- Par délibération en date du 14 janvier 1997, le Conseil supérieur de l'audiovisuel, en application de l'article 29 de la loi du 30 septembre 1986 modifiée relative à la liberté de communication, a décidé de procéder à un appel aux candidatures complémentaire pour l'exploitation d'un service de radiodiffusion sonore par voie hertzienne terrestre en modulation de fréquence pour le département de la Réunion.
TITRE Ier
PRESENTATION DES DOSSIERS DE CANDIDATURE
Les candidats du département de la Réunion demandent au comité technique radiophonique de la Réunion et de Mayotte (B.P. 630, immeuble Futura, 190,
rue des Deux-Canons, 97497 Sainte-Clotilde [téléphone : 0-262-29-87-10,
télécopie : 0-262-29-96-15]), un dossier correspondant à la catégorie A (cf. titre II la définition de la catégorie A).
Les candidats retirent leurs dossiers au siège du comité, où ils pourront obtenir toutes les informations souhaitées, à partir du 21 janvier 1997.
Toutefois, les dossiers leur sont, à leur demande, adressés par voie postale. Les candidats adressent les dossiers dûment remplis au comité technique radiophonique, en trois exemplaires.
Les dossiers dûment remplis doivent être retournés, à peine d'irrecevabilité, au comité technique radiophonique, au plus tard le 14 février 1997, à 16 heures. Le secrétaire permanent du comité délivre un récépissé du dépôt des dossiers qui lui sont remis directement.

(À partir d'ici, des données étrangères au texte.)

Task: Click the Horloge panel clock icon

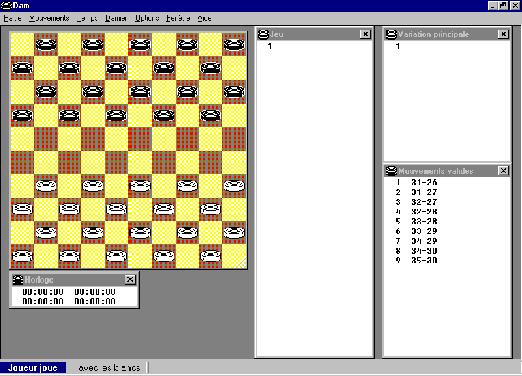Action: [18, 280]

Les dossiers pourront être également adressés au comité par voie postale au plus tard le 14 février 1997 (le cachet de la poste faisant foi). Ils seront alors envoyés sous pli recommandé avec accusé de réception.

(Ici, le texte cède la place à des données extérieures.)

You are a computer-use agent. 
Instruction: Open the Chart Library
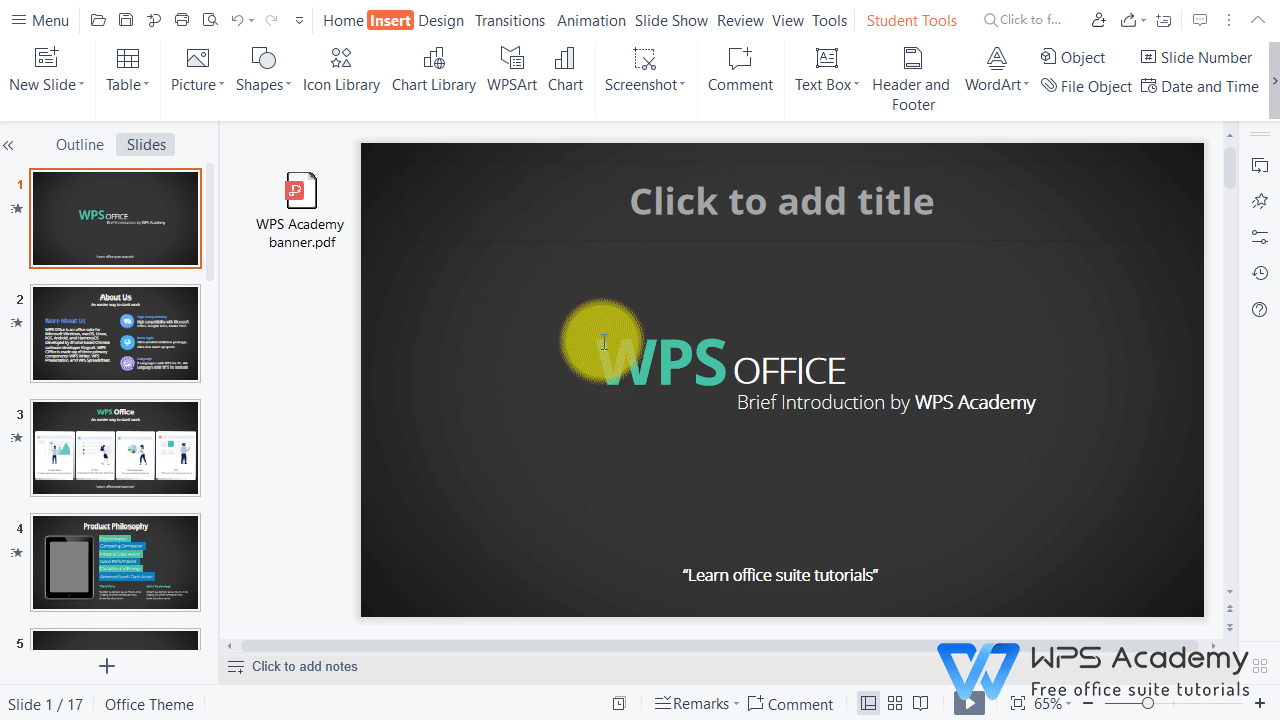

La demande doit être présentée par l'association ou la fondation qui assurera l'exploitation effective du service.
L'exploitant effectif est défini comme assurant :
- directement la gestion du service et la composition des programmes ;
- et directement ou indirectement la diffusion du service.TITRE II
CATEGORIES DES SERVICES
Le présent appel s'adresse aux services associatifs éligibles au Fonds de soutien (catégorie A).

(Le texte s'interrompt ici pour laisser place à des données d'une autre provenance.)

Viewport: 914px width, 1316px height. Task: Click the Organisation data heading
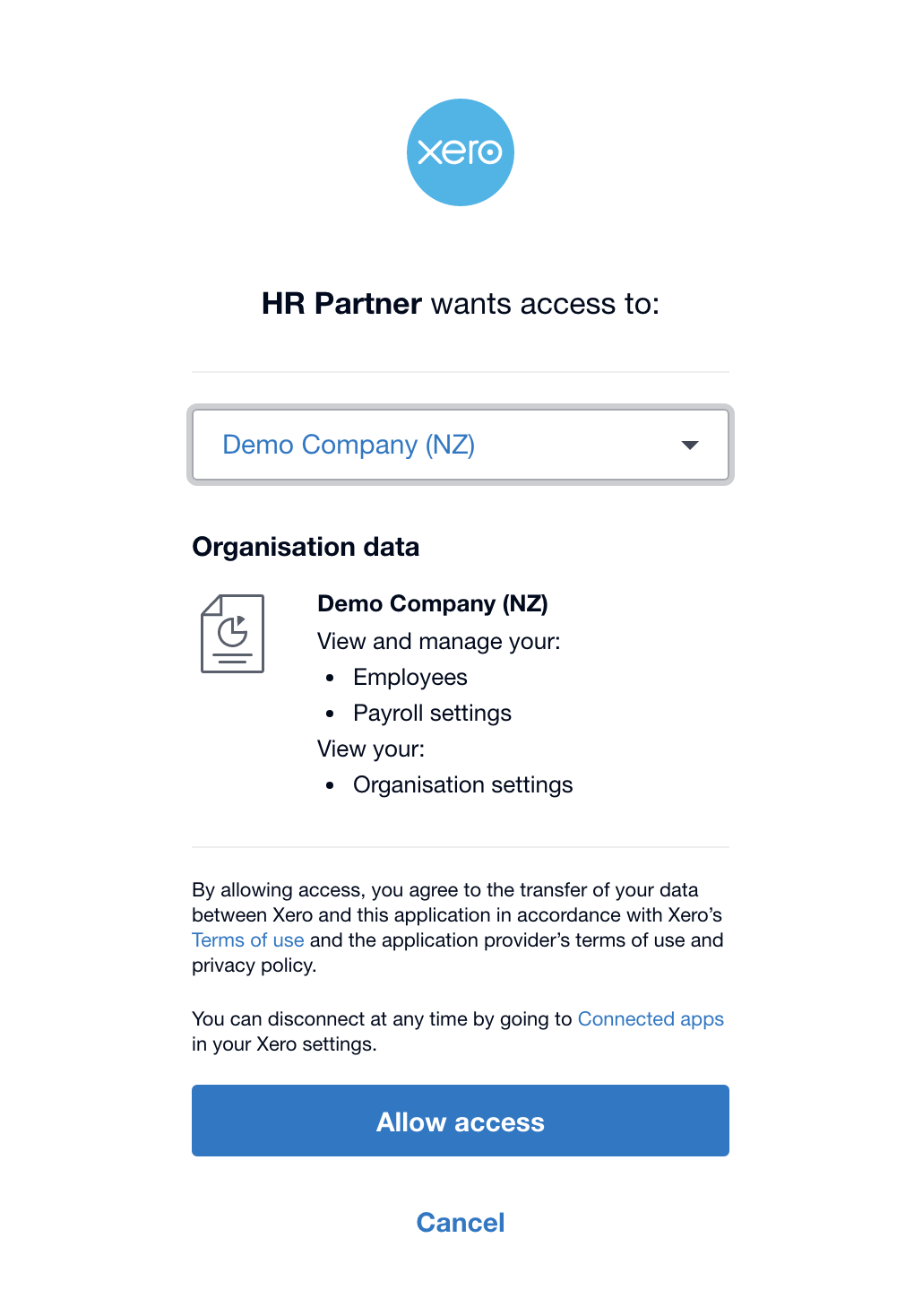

Pour l'application du présent texte, l'expression < < programme d'intérêt local > > est entendue au sens de l'article 2 du décret no 94-972 du 9 novembre 1994 publié au Journal officiel du 10 novembre 1994.
La catégorie mentionnée ci-dessus est définie de la manière suivante : Catégorie A. - Services associatifs
Relèvent de cette catégorie les services éligibles au Fonds de soutien à l'expression radiophonique, institué par l'article 80 de la loi no 86-1067 du 30 septembre 1986 modifiée. Il s'agit des services dont les ressources commerciales provenant de messages diffusés à l'antenne et présentant le caractère de publicité de marque ou de parrainage sont inférieures à 20 % de leur chiffre d'affaires.
Ces radios ont pour vocation d'être des radios de proximité, des radios communautaires, culturelles ou scolaires. Leur programme d'intérêt local,
hors publicité, doit représenter un temps d'antenne prépondérant diffusé entre 6 heures et 22 heures.
Pour le reste du temps, elles peuvent éventuellement faire appel :
- soit à des banques de programmes (on entend par banque de programmes un fournisseur de programme qui ne s'identifie pas à l'antenne, sauf, le cas échéant, dans des flashes d'information et n'insère pas de message publicitaire dans le programme fourni) ;
- soit à un fournisseur de programme identifié, à condition que celui-ci appartienne à la catégorie A et que cette fourniture soit effectuée à titre gracieux, ou bien si le fournisseur de programme remplit les conditions suivantes :
- le fournisseur est une association ou un GIE dont les associés ou membres sont exclusivement des associations titulaires d'autorisation pour un service de catégorie A ;
- le programme fourni n'est composé que d'éléments fournis par les membres de cette structure et identifiés comme tels, et d'éléments directement fabriqués ou assemblés par cette dernière ;
- la fourniture de ce programme est réservée aux services de catégorie A autorisés et membres de la personne morale en question ;
- les conditions dans lesquelles les membres de l'association ou du GIE participent au financement de la structure sont portées à la connaissance du conseil.TITRE III
CONTENU DU DOSSIER DE CANDIDATURE
Les candidats remplissent le dossier de candidature correspondant à la catégorie A.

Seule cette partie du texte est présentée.